Your instructions: Some lines hold the string "Given". Copy all of them from the material that follows.

━━━

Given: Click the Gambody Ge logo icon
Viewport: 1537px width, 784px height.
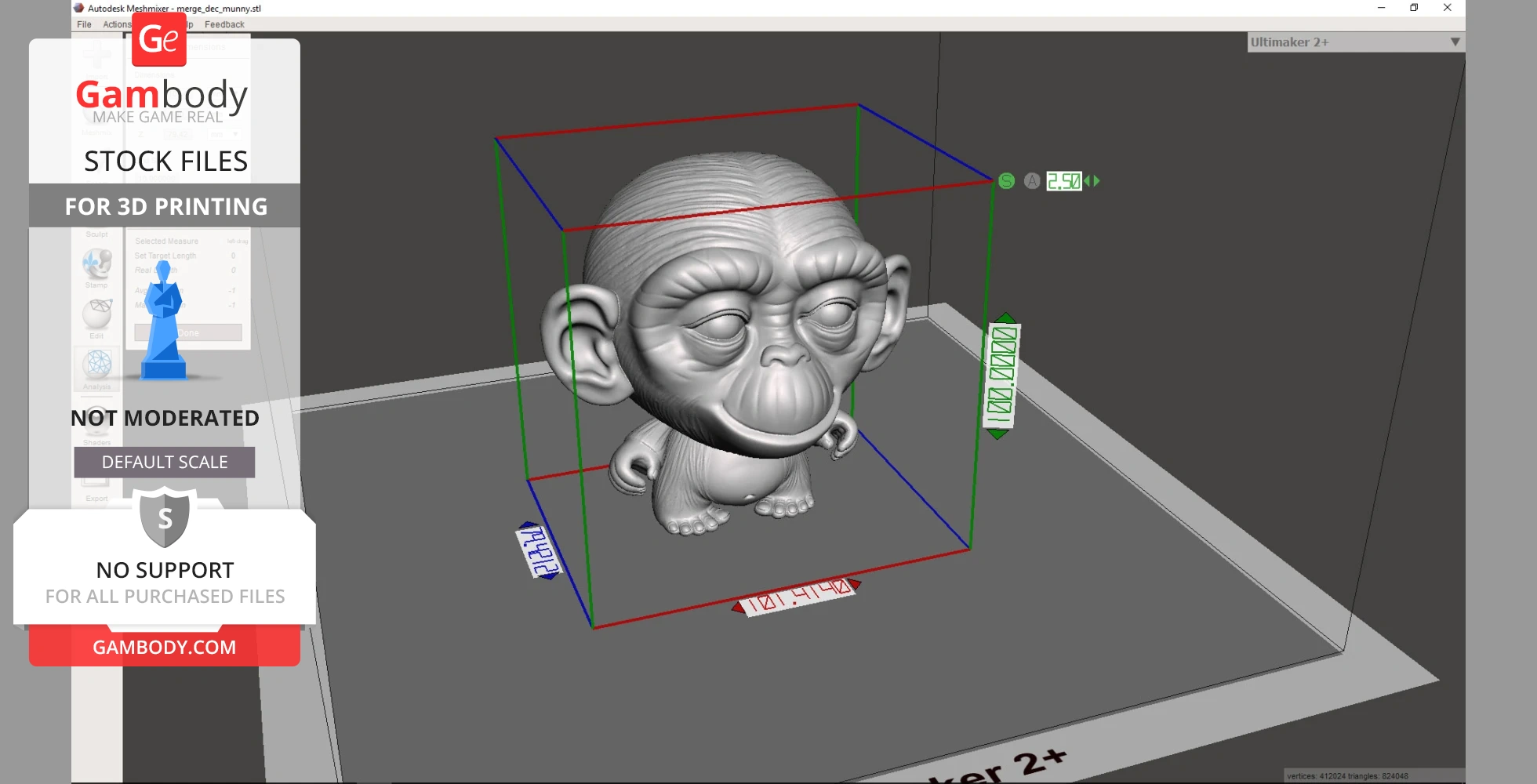Looking at the screenshot, I should coord(159,39).
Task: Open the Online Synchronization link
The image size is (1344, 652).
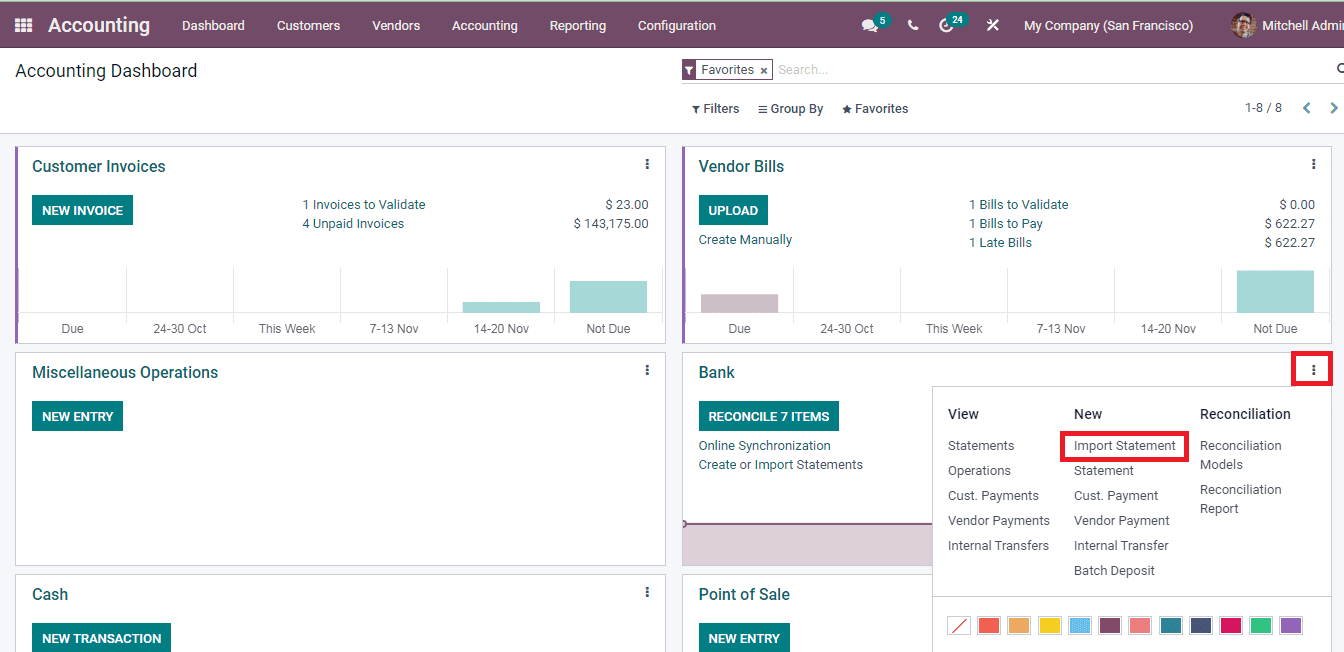Action: (x=764, y=445)
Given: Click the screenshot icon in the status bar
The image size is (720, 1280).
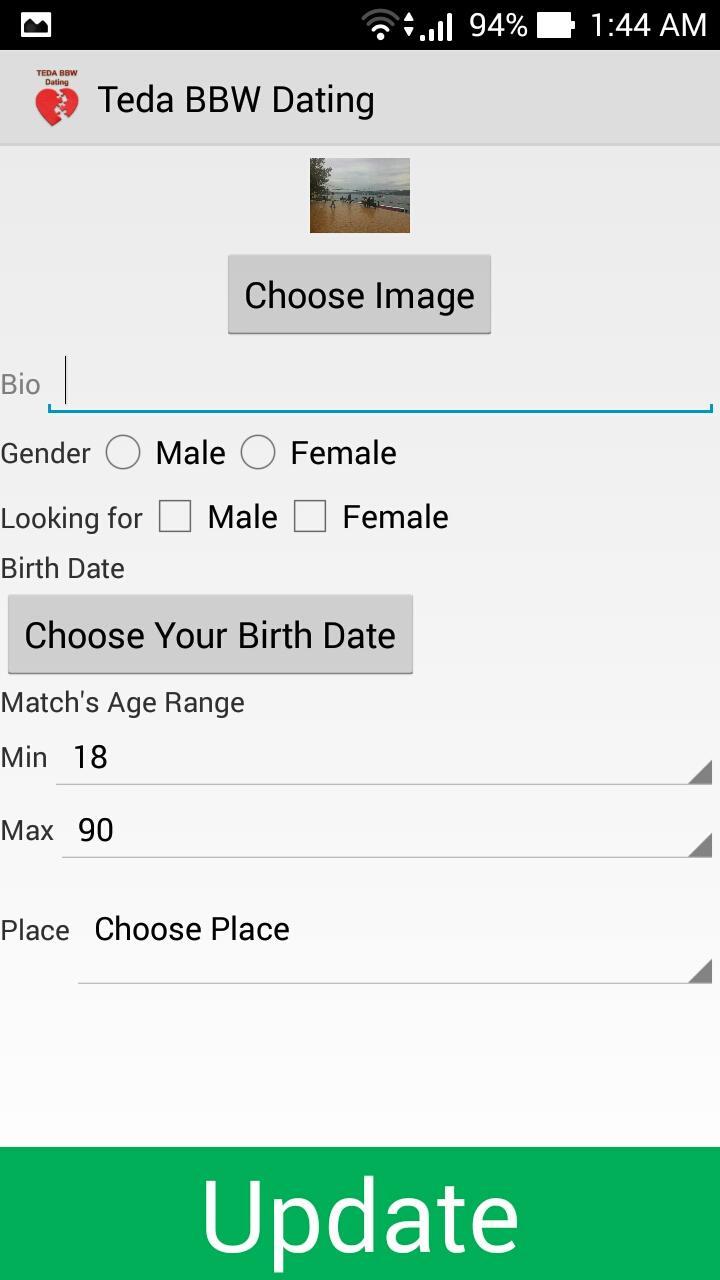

━━━

Answer box:
Given: Click the Gambody Ge logo icon
Given: Click the screenshot icon in the status bar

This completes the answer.